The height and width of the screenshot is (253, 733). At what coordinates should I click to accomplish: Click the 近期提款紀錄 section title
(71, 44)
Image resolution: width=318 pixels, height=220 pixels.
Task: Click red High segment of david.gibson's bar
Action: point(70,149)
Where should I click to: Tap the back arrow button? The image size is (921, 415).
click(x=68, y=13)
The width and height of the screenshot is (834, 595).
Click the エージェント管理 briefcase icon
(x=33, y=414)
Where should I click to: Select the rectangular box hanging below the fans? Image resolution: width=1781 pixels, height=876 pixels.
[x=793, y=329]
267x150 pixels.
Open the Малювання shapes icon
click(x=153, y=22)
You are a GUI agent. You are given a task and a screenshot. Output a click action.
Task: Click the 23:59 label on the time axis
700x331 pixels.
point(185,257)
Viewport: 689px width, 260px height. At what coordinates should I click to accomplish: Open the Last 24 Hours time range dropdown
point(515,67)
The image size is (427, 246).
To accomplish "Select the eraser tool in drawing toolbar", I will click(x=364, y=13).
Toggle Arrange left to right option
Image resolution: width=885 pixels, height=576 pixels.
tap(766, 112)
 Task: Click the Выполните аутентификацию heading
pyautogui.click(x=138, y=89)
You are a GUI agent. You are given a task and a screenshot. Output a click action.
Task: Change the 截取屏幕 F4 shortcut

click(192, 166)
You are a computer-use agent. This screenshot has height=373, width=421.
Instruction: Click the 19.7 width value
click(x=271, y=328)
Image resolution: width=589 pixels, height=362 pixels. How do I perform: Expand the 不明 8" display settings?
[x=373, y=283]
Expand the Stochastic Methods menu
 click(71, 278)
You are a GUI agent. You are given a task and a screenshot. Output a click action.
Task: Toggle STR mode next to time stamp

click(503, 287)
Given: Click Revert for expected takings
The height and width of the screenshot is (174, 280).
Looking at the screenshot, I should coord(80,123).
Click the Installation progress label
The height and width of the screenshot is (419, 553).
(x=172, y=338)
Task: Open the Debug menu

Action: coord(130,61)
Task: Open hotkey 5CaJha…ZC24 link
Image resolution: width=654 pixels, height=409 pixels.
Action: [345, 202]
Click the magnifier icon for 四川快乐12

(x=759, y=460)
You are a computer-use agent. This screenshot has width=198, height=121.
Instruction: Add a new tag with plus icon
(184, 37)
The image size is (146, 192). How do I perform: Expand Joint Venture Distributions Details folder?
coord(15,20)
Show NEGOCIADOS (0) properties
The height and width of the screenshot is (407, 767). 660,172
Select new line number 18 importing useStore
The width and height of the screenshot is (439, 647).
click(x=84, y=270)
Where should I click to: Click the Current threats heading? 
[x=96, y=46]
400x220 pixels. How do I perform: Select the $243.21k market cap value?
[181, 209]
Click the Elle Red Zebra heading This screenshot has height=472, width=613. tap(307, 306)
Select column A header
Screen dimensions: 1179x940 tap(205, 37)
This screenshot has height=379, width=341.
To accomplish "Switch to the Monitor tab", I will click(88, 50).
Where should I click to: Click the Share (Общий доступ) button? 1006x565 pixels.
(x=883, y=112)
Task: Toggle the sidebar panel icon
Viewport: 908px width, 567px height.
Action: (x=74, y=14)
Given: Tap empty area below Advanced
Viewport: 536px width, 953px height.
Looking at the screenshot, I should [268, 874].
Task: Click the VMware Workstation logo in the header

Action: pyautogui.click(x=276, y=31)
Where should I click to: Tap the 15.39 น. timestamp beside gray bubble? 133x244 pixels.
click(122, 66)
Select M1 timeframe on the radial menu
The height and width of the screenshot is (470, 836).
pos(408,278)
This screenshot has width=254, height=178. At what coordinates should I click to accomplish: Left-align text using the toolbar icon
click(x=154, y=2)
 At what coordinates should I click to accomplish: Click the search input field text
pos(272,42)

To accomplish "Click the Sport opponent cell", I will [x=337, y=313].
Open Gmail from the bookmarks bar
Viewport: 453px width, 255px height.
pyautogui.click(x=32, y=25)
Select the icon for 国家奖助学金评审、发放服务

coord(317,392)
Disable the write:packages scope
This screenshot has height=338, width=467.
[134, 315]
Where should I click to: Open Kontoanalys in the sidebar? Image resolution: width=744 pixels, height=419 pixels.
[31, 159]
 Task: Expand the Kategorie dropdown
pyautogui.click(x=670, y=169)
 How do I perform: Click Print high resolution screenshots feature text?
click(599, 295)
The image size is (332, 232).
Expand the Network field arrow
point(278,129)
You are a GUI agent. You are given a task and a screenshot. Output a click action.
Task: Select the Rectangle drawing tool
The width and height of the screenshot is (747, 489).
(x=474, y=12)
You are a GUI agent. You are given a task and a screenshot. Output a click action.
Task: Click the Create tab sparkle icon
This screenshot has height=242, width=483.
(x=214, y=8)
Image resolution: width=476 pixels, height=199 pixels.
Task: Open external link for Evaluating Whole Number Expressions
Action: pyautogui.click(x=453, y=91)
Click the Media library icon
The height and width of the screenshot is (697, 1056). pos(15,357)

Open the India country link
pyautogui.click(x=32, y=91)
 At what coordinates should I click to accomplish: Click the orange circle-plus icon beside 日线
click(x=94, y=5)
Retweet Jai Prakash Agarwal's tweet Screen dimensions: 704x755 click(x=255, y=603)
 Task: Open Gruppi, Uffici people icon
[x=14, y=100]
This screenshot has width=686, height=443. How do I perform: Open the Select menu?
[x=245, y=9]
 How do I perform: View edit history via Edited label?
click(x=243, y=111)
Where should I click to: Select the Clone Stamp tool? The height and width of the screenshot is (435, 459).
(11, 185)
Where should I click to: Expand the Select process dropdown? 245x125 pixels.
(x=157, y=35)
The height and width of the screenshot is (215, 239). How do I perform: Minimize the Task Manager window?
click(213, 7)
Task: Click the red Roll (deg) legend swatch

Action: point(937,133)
..........
| EXERCISE DETAILS |
The last part of the records is the answer, beginning at the line that holds "How do I perform: View" and including the final line, repeated exactly.

| SOLUTION TO THE EXERCISE |
 How do I perform: View edit history via Edited label?
click(x=243, y=111)
Where should I click to: Select the Clone Stamp tool? The height and width of the screenshot is (435, 459).
(11, 185)
Where should I click to: Expand the Select process dropdown? 245x125 pixels.
(x=157, y=35)
The height and width of the screenshot is (215, 239). How do I perform: Minimize the Task Manager window?
click(213, 7)
Task: Click the red Roll (deg) legend swatch

Action: point(937,133)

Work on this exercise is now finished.